Need to know what your taking? How much you taking?

Are you doing excessive cardio?

Need more information!


----------



## MRSTRONG (Apr 18, 2009)

platyphylla said:


> Eating more doesn't put weight on people? LOL ok.


not if the energy expended is greater than or the same as the energy input ....


----------



## ableton (May 24, 2013)

Thanks everyone. To be honest, i've probably been over training. Out of pure boredom, plus i teach boxing two nights a week. I'll try and cut it down a bit!


----------



## mrwright (Oct 22, 2013)

ewen said:


> not if the energy expended is greater than or the same as the energy input ....

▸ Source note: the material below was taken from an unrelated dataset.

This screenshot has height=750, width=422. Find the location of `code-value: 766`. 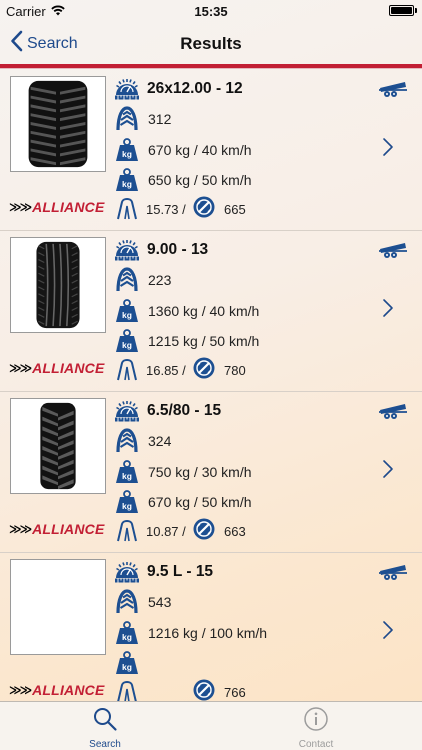

code-value: 766 is located at coordinates (235, 692).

Then eat more until energy in is more than energy out

If he needs say 5000 as a base so is 500 over then does cardio et that burns off that 500 eating 6000 would mean he has that calorie surplus again..


----------



## MRSTRONG (Apr 18, 2009)

mrwright said:


> Then eat more until energy in is more than energy out
> 
> If he needs say 5000 as a base so is 500 over then does cardio et that burns off that 500 eating 6000 would mean he has that calorie surplus again..


He's just pointed out he's overtraining , if he eats more he'll have more energy and overtrain further :lol:


----------



## mrwright (Oct 22, 2013)

ewen said:


> He's just pointed out he's overtraining , if he eats more he'll have more energy and overtrain further :lol:


Or have enough energy that his current "overtraining" would just be "training"


----------



## MRSTRONG (Apr 18, 2009)

mrwright said:


> Or have enough energy that his current "overtraining" would just be "training"


thank you for telling me how to gain weight :lol:


----------



## mrwright (Oct 22, 2013)

ewen said:


> thank you for telling me how to gain weight :lol:


No problem happy to help chap


----------